The woman half of our buying couple phoned today to tell me she had word from the credit union that they are waiving house inspection and appraisal---two steps of the closing process which usually take weeks to schedule and carry out. I was told that a closing could be arranged in as little as two weeks time.
I think my voice slid up an octave as I gasped, "Two weeks?" I suspect I began to babble. I stared about the disordered room, thought of the formidable muddle of motley possessions lurking in the storage shed and barn. The woman's voice continued in my ear, pleasant and calm. "We don't want to crowd you for time, " she said. "We have twenty years of belongings to sort at our house and we aren't putting ours on the market until sometime after the closing."
I think I made feeble, incoherant noises about needing to drive to Kentucky to find and buy the place where we will move.
A bit more conversation, the repeated assurance that the closing needn't take place until we are quite ready. I stood with the silent phone in my hand for a moment then punched in J's cell number. [He was down in the barn with his nephew happily rummaging!]
"Oh, fine," he said cheerfully. "I expect we can be ready to go in three weeks!"
I spluttered and squeaked, "Three weeks? THREE WEEKS---are you crazy???!!"
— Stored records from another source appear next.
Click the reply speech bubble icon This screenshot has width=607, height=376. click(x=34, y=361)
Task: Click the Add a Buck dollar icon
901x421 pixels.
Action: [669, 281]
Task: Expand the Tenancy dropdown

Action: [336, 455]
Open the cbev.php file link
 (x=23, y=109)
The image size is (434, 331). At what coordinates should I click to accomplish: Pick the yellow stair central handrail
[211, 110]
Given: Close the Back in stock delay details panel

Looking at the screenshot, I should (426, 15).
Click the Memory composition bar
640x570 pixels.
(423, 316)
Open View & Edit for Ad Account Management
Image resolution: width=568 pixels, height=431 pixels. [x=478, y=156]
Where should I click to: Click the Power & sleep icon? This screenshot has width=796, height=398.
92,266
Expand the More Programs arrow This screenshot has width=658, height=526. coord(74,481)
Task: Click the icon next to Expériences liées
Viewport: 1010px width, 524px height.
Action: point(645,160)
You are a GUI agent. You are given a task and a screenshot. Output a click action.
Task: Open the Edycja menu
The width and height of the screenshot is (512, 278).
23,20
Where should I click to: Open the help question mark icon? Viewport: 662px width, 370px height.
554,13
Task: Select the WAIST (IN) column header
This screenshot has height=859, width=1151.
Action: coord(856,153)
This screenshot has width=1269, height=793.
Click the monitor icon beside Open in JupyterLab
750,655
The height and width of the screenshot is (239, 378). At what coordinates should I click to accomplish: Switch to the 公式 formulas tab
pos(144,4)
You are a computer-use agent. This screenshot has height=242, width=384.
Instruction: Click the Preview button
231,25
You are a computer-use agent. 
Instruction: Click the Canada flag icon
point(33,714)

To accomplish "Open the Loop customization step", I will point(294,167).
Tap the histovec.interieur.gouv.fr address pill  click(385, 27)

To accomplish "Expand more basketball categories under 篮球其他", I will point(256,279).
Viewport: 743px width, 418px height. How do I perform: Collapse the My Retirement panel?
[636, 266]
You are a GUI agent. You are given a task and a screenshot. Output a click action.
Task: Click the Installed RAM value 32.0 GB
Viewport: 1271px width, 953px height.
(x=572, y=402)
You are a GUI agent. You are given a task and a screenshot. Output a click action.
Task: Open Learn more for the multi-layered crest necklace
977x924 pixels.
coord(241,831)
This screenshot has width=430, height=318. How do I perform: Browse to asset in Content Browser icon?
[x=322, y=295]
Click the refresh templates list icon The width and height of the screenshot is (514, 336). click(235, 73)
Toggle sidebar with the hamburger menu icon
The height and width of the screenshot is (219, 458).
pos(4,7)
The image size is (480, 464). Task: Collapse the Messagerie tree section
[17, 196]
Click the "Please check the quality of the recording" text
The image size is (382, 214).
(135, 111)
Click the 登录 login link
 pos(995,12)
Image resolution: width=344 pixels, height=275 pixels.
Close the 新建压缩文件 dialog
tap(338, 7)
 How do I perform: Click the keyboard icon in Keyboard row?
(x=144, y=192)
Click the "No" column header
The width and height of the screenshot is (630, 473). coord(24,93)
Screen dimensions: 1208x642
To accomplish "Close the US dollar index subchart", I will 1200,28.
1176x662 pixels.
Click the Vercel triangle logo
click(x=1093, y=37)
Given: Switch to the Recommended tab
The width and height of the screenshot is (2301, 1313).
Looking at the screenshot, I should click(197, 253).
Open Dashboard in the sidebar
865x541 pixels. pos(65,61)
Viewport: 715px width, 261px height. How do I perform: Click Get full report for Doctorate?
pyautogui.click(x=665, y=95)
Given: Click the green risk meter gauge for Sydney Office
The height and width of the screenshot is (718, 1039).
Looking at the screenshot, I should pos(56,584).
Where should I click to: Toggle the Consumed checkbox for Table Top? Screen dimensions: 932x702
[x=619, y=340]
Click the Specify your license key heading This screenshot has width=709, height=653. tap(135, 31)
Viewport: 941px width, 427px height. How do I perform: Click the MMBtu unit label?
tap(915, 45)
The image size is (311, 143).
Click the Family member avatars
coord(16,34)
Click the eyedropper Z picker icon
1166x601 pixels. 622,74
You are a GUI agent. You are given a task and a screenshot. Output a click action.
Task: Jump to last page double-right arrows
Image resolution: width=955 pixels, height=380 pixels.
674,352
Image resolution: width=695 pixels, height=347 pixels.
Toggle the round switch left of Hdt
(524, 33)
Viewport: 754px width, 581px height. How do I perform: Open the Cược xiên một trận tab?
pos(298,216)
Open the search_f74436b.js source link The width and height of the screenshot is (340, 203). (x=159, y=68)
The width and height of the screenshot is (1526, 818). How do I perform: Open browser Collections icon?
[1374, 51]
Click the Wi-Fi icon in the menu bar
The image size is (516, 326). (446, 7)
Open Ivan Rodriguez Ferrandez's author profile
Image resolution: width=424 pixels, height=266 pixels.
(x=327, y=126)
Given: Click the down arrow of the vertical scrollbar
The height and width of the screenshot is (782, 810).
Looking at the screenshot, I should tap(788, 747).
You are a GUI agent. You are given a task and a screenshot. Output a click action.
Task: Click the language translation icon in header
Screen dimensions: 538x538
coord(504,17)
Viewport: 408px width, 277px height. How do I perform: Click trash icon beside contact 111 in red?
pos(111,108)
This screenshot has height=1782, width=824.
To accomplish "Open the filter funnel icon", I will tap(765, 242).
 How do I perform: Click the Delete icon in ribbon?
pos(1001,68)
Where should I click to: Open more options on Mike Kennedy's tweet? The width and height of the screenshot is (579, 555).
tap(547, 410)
My mind boggles. I stand for long moments and stare at the piles of domestic flotsam bursting from formerly neat closets, the oddly shaped items lined up on kitchen counters. I clamber around my boxes, stowing an item here, dropping another one there.
I made tea and sat here going over the Kentucky properties we have "saved to favorites" over many weeks of internet searches. I printed out detail sheets, scribbled notes about acreage, made J. go through the properties labeling them as possiblities or pushing them aside as too pricey, too near the highway, house too large, cottage too tiny.
He lingered long over the photos of some lovely looking land, while I wailed that the accompanying house is a dreary wreck. Impossible kitchen, revolting carpet!
We looked at a number of newer homes on our list---- tidy, with personable kitchens and gleaming baths---- but only 5 acres of well-groomed land.
I suspect that the Benificent Being Behind the Scenes, who has surely orchestrated the speedy sale of motor homes, tractors, trailers and our house--in the middle of a long cold winter---knows where we are going to live. Perhaps He is waiting for us to calm down --or to finish packing.